Structural Diversity in the Self‐Assembly of Pseudopeptidic Macrocycles

The self-assembling abilities of several pseudopeptidic macrocycles have been thoroughly studied both in the solid (SEM, TEM, FTIR) and in solution (NMR, UV, CD, FTIR) states. Detailed microscopy revealed large differences in the morphology of the self-assembling micro/nanostructures depending on the macrocyclic chemical structures. Self-assembly was triggered by the presence of additional methylene groups or by changing from para to meta geometry of the aromatic phenylene backbone moiety. More interestingly, the nature of the side chain also plays a fundamental role in some of the obtained nanostructures, thus producing structures from long fibers to hollow spheres. These nanostructures were obtained in different solvents and on different surfaces, thus implying that the chemical information for the self-assembly is contained in the molecular structure. Dilution NMR studies (chemical shift and self-diffusion rates) suggest the formation of incipient aggregates in solution by a combination of hydrogen-bonding and pi-pi interactions, thus implicating amide and aryl groups, respectively. Electronic spectroscopy further supports the pi-pi interactions because the compounds that lead to fibers show large hypochromic shifts in the UV spectra. Moreover, the fiber-forming macrocycles also showed a more intense CD signature. The hydrogen-bonding interactions within the nanostructures were also characterized by attenuated total-reflectance FTIR spectroscopy, which allowed us to monitor the complete transition from the solution to the dried nanostructure. Overall, we concluded that the self-assembly of this family of pseudopeptidic macrocycles is dictated by a synergic action of hydrogen-bonding and pi-pi interactions. The feasibility and geometrical disposition of these interactions finally render a hierarchical organization, which has been rationalized with a proposal of a model. The understanding of the process at the molecular level has allowed us to prepare hybrid soft materials.

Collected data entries
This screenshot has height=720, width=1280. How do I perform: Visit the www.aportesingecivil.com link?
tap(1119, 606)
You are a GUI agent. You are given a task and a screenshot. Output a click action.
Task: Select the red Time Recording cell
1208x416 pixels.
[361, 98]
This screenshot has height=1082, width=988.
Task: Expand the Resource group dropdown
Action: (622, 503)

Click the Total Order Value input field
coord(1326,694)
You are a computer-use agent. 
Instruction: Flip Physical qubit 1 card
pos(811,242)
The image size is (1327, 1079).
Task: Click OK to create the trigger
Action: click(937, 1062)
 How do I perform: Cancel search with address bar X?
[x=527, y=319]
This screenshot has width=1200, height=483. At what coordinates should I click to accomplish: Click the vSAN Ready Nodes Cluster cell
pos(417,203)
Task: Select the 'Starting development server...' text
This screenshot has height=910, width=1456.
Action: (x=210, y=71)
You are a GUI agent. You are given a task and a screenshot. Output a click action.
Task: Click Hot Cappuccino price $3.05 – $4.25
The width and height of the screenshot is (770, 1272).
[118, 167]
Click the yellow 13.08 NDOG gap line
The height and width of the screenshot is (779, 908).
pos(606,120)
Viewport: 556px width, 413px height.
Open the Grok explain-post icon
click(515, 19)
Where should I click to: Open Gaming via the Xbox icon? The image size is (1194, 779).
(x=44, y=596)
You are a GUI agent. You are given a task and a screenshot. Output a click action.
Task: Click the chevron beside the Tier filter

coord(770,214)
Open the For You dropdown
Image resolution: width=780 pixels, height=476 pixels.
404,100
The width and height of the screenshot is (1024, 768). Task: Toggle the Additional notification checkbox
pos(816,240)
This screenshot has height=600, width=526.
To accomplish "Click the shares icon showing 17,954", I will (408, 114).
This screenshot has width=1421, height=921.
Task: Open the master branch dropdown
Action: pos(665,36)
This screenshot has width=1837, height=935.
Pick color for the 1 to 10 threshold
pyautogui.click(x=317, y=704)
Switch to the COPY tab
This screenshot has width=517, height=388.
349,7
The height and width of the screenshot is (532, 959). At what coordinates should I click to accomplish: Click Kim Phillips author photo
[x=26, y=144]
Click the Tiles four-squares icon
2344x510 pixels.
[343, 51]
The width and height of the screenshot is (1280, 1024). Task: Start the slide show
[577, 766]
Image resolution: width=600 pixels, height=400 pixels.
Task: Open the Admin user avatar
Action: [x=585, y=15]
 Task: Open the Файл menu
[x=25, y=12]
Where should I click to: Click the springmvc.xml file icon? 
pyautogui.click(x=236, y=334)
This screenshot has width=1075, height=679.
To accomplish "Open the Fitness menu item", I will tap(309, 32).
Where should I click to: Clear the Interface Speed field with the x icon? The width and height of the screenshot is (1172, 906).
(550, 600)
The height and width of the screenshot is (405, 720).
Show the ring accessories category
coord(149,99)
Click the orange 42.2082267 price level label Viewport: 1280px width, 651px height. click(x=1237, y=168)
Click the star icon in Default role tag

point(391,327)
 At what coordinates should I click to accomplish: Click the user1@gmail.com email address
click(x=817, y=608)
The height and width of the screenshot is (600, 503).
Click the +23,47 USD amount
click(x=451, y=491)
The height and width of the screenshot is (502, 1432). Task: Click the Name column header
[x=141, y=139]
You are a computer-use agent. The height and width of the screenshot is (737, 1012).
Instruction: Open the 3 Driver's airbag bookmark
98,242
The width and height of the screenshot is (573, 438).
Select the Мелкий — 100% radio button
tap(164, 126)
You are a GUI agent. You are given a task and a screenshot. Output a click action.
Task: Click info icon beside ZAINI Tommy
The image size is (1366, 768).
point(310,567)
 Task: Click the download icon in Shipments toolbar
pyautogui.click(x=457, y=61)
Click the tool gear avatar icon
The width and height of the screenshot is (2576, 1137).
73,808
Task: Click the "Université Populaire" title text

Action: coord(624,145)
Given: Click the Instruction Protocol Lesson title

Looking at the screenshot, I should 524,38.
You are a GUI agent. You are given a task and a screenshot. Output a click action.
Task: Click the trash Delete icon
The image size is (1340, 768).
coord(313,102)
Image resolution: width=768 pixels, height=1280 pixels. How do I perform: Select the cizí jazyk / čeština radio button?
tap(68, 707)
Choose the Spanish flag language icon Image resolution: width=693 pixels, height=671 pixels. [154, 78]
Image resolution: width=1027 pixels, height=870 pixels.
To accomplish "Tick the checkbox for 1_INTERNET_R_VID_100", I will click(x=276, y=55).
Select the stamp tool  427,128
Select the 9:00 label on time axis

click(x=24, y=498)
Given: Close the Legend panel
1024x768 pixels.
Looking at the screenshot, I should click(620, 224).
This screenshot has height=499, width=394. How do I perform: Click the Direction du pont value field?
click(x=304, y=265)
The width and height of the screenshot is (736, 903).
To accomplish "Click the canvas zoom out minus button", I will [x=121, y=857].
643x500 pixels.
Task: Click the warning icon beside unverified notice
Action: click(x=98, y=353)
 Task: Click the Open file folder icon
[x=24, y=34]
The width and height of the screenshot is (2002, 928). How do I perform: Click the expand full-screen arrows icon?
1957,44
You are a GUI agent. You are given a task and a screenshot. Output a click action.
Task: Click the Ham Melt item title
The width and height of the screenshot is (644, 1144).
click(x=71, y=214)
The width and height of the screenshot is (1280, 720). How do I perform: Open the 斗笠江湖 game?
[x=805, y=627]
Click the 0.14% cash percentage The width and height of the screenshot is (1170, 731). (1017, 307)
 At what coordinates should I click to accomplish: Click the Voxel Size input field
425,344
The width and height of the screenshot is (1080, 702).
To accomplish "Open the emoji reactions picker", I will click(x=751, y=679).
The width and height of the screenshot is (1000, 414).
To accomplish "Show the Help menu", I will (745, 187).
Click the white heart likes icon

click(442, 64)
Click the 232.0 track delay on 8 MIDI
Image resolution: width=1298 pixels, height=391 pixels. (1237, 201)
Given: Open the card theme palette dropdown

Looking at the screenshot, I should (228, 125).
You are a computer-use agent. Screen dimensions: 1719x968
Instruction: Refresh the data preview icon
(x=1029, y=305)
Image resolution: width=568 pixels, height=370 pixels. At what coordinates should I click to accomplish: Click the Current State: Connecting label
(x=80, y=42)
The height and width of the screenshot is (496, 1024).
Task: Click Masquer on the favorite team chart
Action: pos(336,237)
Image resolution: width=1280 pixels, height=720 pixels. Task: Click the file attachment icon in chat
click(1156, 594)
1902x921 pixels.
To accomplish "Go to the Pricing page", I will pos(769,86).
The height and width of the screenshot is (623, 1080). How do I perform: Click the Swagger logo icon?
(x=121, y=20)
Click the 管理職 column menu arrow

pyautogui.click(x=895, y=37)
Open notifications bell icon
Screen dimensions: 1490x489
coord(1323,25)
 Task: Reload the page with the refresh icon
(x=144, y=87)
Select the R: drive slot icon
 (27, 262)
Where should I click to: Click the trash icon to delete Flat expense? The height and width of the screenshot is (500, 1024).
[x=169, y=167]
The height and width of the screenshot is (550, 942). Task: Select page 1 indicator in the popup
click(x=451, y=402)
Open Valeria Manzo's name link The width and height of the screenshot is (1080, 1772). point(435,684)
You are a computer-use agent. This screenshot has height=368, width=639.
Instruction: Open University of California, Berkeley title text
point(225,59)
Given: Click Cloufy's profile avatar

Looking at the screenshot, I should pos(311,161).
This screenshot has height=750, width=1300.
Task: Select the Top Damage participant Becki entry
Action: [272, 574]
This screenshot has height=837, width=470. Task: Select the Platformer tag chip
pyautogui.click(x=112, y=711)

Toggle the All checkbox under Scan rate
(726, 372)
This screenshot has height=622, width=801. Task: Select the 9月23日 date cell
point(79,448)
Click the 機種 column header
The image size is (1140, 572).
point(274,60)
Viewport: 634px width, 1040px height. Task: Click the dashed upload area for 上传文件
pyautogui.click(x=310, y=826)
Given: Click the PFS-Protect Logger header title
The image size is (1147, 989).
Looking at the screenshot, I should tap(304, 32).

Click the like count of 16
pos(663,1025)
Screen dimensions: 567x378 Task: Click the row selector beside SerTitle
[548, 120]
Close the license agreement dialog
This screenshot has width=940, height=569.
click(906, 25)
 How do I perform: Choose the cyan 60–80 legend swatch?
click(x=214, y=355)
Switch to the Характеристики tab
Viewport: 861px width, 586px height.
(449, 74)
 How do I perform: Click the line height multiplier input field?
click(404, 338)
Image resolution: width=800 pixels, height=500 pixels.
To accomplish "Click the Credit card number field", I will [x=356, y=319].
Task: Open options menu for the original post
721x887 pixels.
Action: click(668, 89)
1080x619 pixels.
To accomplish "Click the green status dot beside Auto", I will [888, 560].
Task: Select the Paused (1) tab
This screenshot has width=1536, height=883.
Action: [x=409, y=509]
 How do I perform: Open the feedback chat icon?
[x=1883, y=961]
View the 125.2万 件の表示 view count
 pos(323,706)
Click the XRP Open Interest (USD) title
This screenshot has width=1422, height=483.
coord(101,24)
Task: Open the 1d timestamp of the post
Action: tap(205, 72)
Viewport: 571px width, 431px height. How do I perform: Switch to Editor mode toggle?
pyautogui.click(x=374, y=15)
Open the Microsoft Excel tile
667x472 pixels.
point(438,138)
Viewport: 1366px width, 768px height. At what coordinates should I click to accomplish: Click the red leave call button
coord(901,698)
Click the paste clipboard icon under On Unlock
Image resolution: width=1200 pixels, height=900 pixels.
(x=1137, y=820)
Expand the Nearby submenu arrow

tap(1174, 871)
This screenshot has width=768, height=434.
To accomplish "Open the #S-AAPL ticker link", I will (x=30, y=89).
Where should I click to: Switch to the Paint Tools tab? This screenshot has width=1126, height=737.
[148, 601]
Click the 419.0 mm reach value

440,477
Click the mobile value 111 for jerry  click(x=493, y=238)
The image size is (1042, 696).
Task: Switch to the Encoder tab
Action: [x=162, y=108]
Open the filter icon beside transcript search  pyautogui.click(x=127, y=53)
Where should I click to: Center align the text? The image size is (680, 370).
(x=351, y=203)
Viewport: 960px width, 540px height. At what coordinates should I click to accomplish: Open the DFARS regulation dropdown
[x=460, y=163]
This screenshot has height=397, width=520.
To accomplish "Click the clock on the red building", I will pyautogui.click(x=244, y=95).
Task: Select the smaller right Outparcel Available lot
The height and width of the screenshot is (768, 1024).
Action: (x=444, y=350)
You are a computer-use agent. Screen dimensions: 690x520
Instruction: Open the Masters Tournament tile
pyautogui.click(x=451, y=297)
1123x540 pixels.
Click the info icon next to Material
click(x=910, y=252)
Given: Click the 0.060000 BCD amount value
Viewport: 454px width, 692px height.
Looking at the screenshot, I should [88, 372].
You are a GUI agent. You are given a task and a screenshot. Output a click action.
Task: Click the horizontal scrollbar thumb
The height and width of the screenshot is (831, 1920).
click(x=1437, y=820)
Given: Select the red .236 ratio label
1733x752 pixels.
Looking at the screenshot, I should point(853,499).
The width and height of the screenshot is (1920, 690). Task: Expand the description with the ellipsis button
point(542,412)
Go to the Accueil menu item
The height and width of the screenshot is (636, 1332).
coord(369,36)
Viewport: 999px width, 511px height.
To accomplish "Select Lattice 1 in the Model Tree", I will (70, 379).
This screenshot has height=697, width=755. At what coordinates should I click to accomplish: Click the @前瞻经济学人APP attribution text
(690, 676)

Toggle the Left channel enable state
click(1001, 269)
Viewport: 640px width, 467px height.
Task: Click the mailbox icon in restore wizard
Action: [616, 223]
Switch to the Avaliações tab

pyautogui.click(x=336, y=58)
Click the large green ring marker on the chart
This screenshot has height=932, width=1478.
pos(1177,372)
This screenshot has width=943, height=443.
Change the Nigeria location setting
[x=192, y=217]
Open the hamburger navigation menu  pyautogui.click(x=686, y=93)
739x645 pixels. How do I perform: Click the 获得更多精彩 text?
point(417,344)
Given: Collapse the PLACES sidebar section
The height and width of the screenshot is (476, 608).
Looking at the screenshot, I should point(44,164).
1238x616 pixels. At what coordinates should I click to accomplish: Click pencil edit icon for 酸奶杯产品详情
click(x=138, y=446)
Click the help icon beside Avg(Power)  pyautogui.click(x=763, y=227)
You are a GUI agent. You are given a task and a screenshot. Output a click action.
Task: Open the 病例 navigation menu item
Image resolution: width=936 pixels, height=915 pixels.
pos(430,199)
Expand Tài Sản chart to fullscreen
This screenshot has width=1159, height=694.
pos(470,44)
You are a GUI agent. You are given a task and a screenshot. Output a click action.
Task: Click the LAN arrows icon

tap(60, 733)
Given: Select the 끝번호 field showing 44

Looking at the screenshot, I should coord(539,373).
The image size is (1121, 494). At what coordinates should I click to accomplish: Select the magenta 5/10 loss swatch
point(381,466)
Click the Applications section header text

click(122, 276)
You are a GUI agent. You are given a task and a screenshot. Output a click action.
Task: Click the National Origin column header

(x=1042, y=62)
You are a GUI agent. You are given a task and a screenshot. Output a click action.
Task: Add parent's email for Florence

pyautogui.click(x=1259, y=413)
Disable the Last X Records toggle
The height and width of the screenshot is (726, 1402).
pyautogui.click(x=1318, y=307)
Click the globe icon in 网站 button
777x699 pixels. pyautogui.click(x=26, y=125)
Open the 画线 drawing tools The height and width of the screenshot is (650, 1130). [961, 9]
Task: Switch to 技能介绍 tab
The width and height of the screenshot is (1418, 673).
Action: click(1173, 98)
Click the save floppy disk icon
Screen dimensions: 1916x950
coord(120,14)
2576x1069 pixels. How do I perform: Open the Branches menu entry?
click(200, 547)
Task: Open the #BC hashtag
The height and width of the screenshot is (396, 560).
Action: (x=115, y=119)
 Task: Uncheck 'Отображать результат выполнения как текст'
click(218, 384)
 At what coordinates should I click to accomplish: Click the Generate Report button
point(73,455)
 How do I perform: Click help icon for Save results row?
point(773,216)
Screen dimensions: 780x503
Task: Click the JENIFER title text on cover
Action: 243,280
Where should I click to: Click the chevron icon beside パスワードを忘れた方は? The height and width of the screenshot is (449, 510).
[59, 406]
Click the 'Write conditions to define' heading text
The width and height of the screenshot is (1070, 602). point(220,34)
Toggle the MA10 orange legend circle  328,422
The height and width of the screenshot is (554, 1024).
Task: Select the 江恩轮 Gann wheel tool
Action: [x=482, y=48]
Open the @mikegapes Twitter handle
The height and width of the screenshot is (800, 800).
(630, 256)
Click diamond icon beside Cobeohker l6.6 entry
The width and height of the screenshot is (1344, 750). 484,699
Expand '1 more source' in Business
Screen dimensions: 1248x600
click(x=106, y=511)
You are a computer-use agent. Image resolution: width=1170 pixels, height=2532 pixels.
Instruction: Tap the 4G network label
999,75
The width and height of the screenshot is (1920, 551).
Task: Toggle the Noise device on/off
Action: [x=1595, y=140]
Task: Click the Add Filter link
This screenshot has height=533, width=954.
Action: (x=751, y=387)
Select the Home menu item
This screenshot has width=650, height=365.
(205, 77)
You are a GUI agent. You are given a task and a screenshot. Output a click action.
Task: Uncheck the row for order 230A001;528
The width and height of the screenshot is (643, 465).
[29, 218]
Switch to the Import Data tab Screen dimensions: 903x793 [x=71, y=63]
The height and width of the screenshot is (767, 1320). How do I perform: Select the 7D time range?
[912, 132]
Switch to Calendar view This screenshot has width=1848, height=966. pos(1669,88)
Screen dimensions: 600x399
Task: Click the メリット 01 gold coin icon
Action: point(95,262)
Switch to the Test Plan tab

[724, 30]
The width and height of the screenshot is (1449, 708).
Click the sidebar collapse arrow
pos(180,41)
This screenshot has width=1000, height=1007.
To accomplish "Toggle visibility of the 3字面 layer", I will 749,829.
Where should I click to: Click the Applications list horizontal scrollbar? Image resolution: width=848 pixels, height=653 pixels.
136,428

● ABOUT THIS TASK: Write the next part of the passage on the self-assembly of pseudopeptidic macrocycles, starting after its final sentence. Nothing in the listing is needed here.

● TASK RESPONSE:
Designed folding of pseudopeptides: the transformation of a configurationally driven preorganization into a stereoselective multicomponent macrocyclization reaction.

The efficient synthesis of large-ring pseudopeptidic macrocycles through a multicomponent [2+2] reductive amination reaction is described. The reaction was entirely governed by the structural information contained in the corresponding open-chain pseudopeptidic bis(amidoamine) precursors, which have a rigid (R,R)-cyclohexane-1,2-diamine moiety. A remarkable match/mismatch relationship between the configurations of the chiral centers of the cyclic diamine and those of the peptidic frame was observed. The macrocyclic tetraimine intermediates have been studied in detail by NMR spectroscopy, circular dichroism (CD), and molecular modeling, and the results support the appropriate preorganization induced by the match combination of the chiral centers. We have also synthesized the corresponding open-chain bis(imine) model compounds. The structural studies (NMR spectroscopy, CD, modeling) of these systems showed an intrinsically lower reactivity of the mismatch combination, even when the product of the reaction was acyclic. In addition, a synergistic effect between the two chiral substructures for the correct folding of the molecules was observed. Finally, X-ray analysis of the HCl salt of one of the macrocycles showed an interesting pattern; the macrocyclic rings stack in columnar aggregates leaving large interstitial channels filled with water-solvated chloride anions.

Crystal structures of the HCl salts of pseudopeptidic macrocycles display “knobs into holes” hydrophobic interactions between aliphatic side chains

The crystal structures of three HCl salts of pseudopeptidic macrocycles show a H-bonding tubular stack of the rings, where the amino acidic side chains (Val, Leu, Ile) display an inter-columnar “knobs into holes” hydrophobic interaction pattern.